Epoch Gbl Eq Shldr Yld Fd Uhgd is an Managed Funds investment product that is benchmarked against Developed -World Index and sits inside the Foreign Equity - Large Value Index. Think of a benchmark as a standard where investment performance can be measured. Typically, market indices like the ASX200 and market-segment stock indexes are used for this purpose. The Epoch Gbl Eq Shldr Yld Fd Uhgd has Assets Under Management of 1.24 BN with a management fee of 1.25%, a performance fee of 0.00% and a buy/sell spread fee of 0.4%.
The recent investment performance of the investment product shows that the Epoch Gbl Eq Shldr Yld Fd Uhgd has returned -0.61% in the last month. The previous three years have returned 11.43% annualised and 10.41% each year since inception, which is when the Epoch Gbl Eq Shldr Yld Fd Uhgd first started.
There are many ways that the risk of an investment product can be measured, and each measurement provides a different insight into the risk present. They can be used on their own or together to perform a risk assessment before investing, but when comparing investments, it is common to compare like for like risk measurements to determine which investment holds the most risk. Since Epoch Gbl Eq Shldr Yld Fd Uhgd first started, the Sharpe ratio is NA with an annualised volatility of 10.41%. The maximum drawdown of the investment product in the last 12 months is -2.37% and -18.6% since inception. The maximum drawdown is defined as the high-to-low decline of an investment during a particular time period.
Relative performance is what an asset achieves over a period of time compared to similar investments or its peers. Relative return is a measure of the asset's performance compared to the return to the other investment. The Epoch Gbl Eq Shldr Yld Fd Uhgd has a 12-month excess return when compared to the Foreign Equity - Large Value Index of 3.45% and -0.69% since inception.
Alpha is an investing term used to measure an investment's outperformance relative to a market benchmark or peer investment. Alpha describes the excess return generated when compared to peer investment. Epoch Gbl Eq Shldr Yld Fd Uhgd has produced Alpha over the Foreign Equity - Large Value Index of NA% in the last 12 months and NA% since inception.

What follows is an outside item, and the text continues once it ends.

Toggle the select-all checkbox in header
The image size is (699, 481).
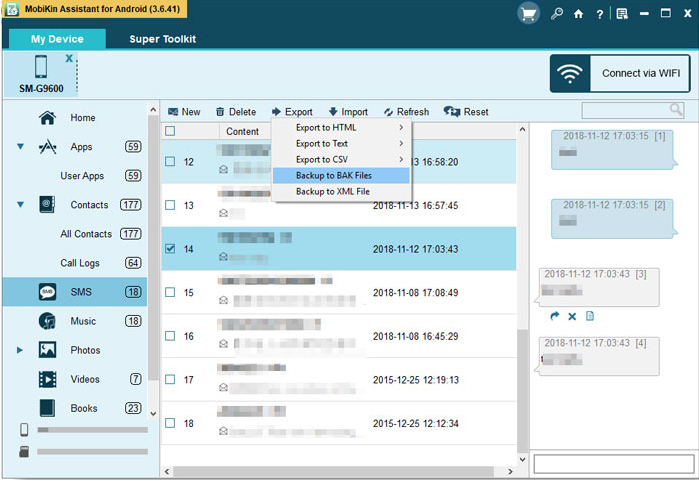tap(170, 131)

For a full list of investment products in the Foreign Equity - Large Value Index category, you can click here for the Peer Investment Report.
Epoch Gbl Eq Shldr Yld Fd Uhgd has a correlation coefficient of 0.84 and a beta of 0.93 when compared to the Foreign Equity - Large Value Index. Correlation measures how similarly two investments move in relation to one another. This establishes a 'correlation coefficient', which has a value between -1.0 and +1.0. A 100% correlation between two investments means that the correlation coefficient is +1. Beta in investments measures how much the price moves relative to the broader market over a period of time. If the investment moves more than the broader market, it has a beta above 1.0. If it moves less than the broader market, then the beta is less than 1.0. Investments with a high beta tend to carry more risk but have the potential to deliver higher returns.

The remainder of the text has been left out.